Read the full review: YI 4K Action Camera
All action cameras are now promising 4K at 30fps, but Sony’s effort is about a lot more than just resolution and frame rate. The diminutive FDR-X3000R’s biggest claim is Balanced Optical SteadyShot (B.O.SS) image stabilization, which works across all resolutions and recording modes. It also includes an underwater housing – a rarity in the action camera market – and comes with a wearable, mountable live view remote, a smartwatch-sized contraption that allows the FDR-X3000R to be operated from afar, and its images previewed in real time.

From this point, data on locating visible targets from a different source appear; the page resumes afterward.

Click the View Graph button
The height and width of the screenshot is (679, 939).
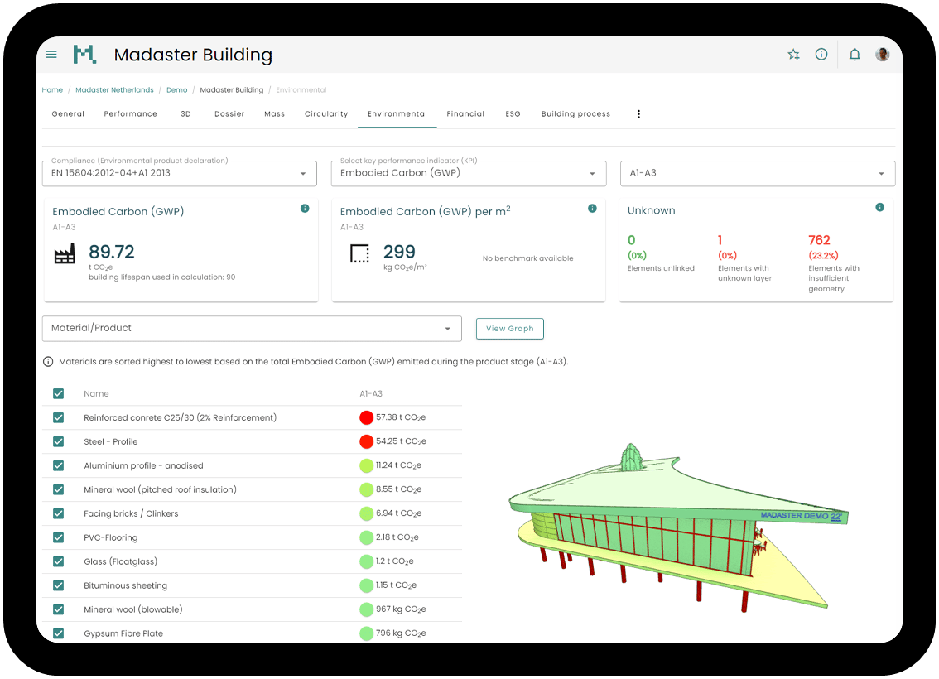click(509, 329)
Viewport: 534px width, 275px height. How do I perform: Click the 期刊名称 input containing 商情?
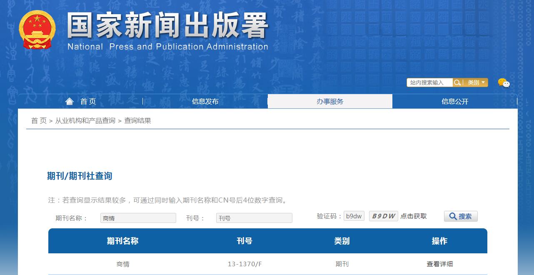(138, 218)
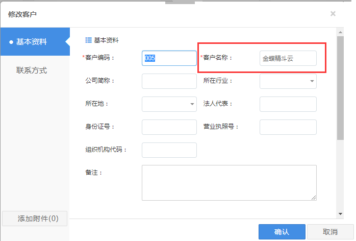Click the 营业执照号 input field
Viewport: 356px width, 241px height.
pyautogui.click(x=288, y=127)
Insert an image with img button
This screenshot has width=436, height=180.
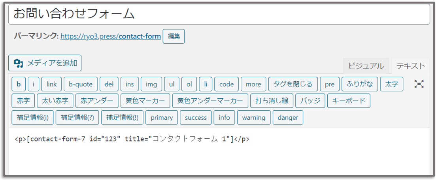pos(151,84)
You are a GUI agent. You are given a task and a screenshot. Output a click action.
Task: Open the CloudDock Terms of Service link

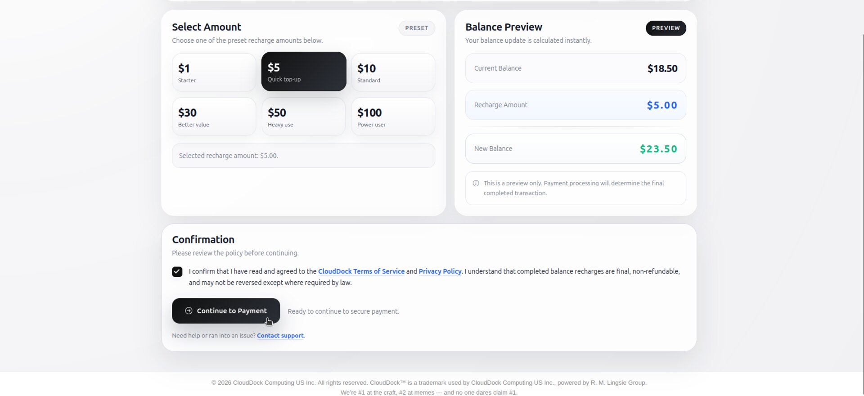point(361,271)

Read the full review: Sony FDR-X3000R
The original Garmin Virb introduced motion sensors and GPS tracking to action cameras, adding an extra element to capturing the action, like the TomTom Bandit. Building on the solid foundation of the original Virb, Garmin has revisited the design, losing the bullet shape and remodeling the camera around the popular ‘box’ style. This new shape makes chest mounting far easier and, as with the original, the build quality is excellent. The XE offers increased video quality, it’s waterproof without an additional case, features Wi-Fi along with compatible app and software, this all makes the Virb XE one of the best action cameras at present.
Read the full review: Garmin Virb XE
The Hero5 Session follows on from the Hero4 Session, stripping back the action camera concept to its basics, but sharing many of the same specs as the Hero5 Black. That includes 4K video capture up to 30fps, image stabilisation, voice control and is waterproof down to 10m. The large Record button on the top starts and stops recording so there’s no worrying about different modes and options – that’s all handled by the app (though it does have a simple menu system if you wish). Back to basics, but still captures the quality of video that you’d expect from GoPro.

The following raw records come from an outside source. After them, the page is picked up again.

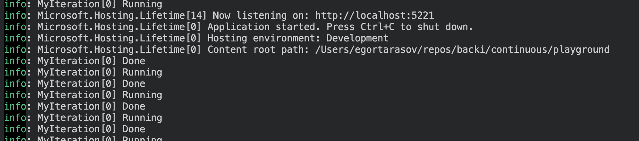Click the 'Application started' log line
Image resolution: width=639 pixels, height=141 pixels.
coord(239,27)
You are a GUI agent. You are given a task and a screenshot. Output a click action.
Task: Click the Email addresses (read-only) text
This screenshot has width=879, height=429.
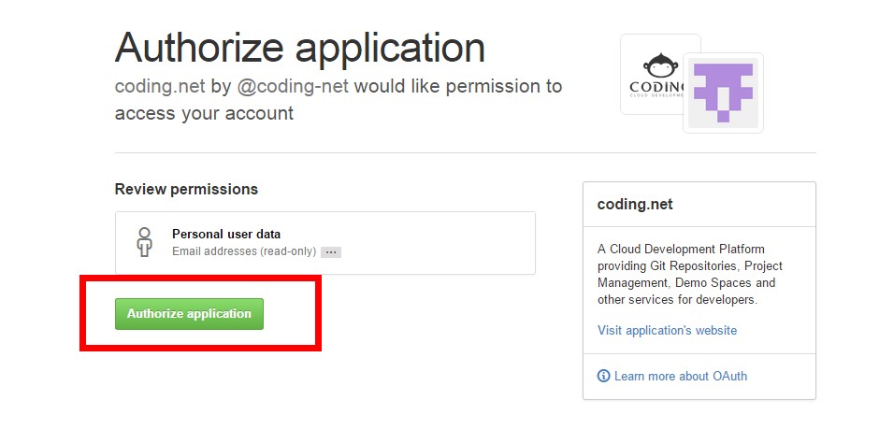click(x=243, y=251)
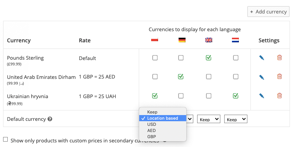This screenshot has width=293, height=147.
Task: Enable Pounds Sterling for Polish language
Action: pos(155,58)
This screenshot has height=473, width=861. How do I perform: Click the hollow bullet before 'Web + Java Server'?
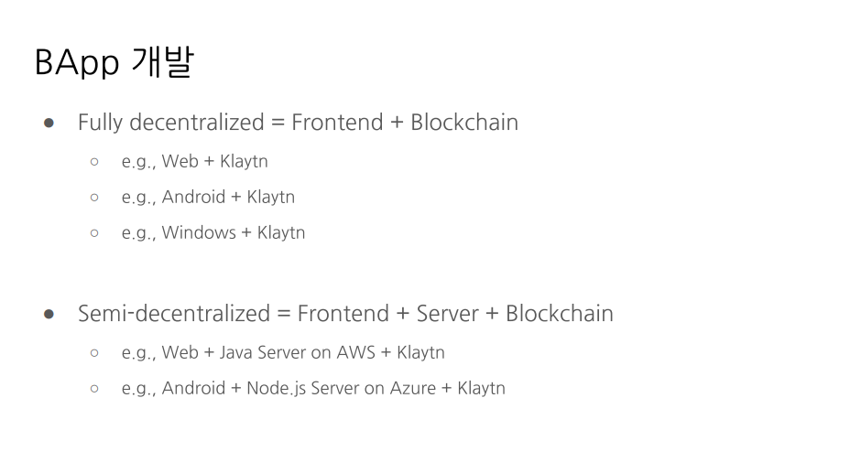pos(94,352)
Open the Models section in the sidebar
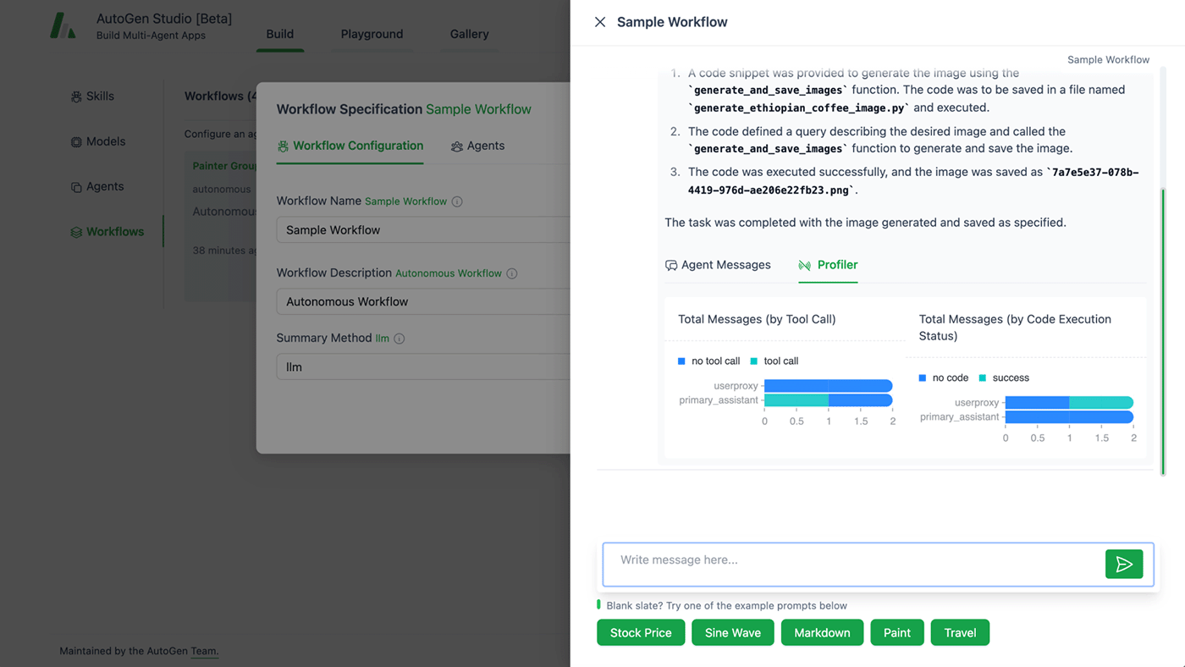The height and width of the screenshot is (667, 1185). coord(98,141)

Read the full review: GoPro Hero5 Session
The SJCAM SJ7 delivers some good-looking footage, especially when shooting in 4K. However, this budget GoPro Hero5 rival doesn’t boast the sort of professional features offered by the biggest name in the action camera game, such as voice activation, GPS and the ability to make quick and easy video clips via a smartphone app. If you want a action camera that delivers strong footage at a fraction of the price though, then the SJCAM SJ7 Star is worth a look.
Read our in-depth SJCAM SJ7 Star review
Though not technically a action camera, DJI’s new Osmo Pocket is still going after the same audience. While it’s not as rugged as dedicated action camera rivals, the Osmo Pocket has a clever trick up its sleeve in the shape of a built-in gimbal. Gimbals as designed to counteract unwanted movement and help you shoot super-smooth videos – while GoPro’s Hero7 Black has some clever image stabilization tricks, there’s no substitute for dedicated hardware. The Osmo Pocket features three-axis stabilized gimbal and measures just four inches tall. The 1/2.3-inch sensor is capable of recording 12MP still images and 4K video footage up to 60fps, while there are built-in dual microphones that use advanced noise-canceling algorithms, which DJI says should ensure that you capture high-quality audio to match your footage.